### [Instructions for the task]
Where does the string "computer" appear in the records? Copy each line that holds it.

[Data extracted from a collection]
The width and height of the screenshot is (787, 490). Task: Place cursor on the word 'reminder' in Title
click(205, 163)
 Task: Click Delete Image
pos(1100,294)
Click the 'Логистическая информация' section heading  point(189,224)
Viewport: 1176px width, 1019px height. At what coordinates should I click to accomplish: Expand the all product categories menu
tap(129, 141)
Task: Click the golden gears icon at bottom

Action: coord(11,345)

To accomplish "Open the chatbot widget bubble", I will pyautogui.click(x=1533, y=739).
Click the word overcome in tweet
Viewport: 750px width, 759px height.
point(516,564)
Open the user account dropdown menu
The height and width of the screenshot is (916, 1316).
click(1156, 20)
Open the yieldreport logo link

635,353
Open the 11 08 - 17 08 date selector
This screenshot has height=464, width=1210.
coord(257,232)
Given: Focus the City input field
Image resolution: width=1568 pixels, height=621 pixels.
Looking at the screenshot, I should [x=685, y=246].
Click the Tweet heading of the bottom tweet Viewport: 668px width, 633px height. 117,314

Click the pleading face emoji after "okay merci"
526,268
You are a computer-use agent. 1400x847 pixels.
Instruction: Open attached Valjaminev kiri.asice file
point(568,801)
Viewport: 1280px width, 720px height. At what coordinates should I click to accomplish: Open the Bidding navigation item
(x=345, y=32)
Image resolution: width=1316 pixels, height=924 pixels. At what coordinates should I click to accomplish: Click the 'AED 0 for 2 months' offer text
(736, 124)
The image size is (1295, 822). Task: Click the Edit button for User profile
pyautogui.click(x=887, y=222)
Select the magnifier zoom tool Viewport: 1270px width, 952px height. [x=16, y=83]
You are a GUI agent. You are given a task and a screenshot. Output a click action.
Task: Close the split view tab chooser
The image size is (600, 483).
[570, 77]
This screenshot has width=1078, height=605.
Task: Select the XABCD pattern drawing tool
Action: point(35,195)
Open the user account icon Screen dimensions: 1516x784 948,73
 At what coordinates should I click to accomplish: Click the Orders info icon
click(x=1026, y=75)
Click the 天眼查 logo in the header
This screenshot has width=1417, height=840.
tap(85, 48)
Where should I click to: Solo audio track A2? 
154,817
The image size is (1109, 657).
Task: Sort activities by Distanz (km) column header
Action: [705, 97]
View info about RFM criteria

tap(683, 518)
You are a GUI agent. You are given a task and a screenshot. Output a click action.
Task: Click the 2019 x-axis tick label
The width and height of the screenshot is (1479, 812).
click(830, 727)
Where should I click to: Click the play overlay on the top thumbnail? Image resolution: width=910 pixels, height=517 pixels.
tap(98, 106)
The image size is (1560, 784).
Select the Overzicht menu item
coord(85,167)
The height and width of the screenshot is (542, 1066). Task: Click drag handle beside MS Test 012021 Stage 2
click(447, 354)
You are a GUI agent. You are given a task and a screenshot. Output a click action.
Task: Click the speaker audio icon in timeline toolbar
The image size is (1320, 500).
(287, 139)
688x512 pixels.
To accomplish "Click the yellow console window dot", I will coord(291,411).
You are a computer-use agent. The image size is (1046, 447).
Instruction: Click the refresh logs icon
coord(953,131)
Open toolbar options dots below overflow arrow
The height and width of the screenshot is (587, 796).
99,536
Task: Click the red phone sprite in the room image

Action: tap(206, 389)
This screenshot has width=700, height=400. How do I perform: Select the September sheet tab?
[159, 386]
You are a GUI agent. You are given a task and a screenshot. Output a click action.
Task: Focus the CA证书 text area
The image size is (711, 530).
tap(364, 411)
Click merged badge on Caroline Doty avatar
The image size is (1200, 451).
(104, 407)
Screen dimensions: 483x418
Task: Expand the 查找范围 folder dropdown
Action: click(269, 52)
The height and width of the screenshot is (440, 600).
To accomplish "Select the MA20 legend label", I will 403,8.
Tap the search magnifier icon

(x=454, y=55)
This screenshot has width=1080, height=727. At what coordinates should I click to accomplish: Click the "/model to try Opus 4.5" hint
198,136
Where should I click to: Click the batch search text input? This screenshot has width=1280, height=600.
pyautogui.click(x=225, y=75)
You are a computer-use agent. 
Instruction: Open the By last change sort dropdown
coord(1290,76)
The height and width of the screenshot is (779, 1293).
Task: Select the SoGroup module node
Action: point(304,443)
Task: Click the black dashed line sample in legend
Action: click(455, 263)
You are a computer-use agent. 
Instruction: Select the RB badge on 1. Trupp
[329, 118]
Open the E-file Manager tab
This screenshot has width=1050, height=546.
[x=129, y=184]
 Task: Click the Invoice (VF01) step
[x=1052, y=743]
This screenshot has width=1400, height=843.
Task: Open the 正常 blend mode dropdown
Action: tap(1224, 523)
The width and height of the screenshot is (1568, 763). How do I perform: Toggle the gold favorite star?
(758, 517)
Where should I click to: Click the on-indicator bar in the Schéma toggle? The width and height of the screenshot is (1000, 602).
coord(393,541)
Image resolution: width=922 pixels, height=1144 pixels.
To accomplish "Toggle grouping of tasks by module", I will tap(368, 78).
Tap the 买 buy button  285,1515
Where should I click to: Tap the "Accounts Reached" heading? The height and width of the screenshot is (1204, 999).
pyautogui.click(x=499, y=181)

### [Answer for the task]
You are a computer-use agent. 1400x847 pixels.
You are a computer-use agent. The image size is (1046, 447).
You are a computer-use agent. 
You are a computer-use agent. 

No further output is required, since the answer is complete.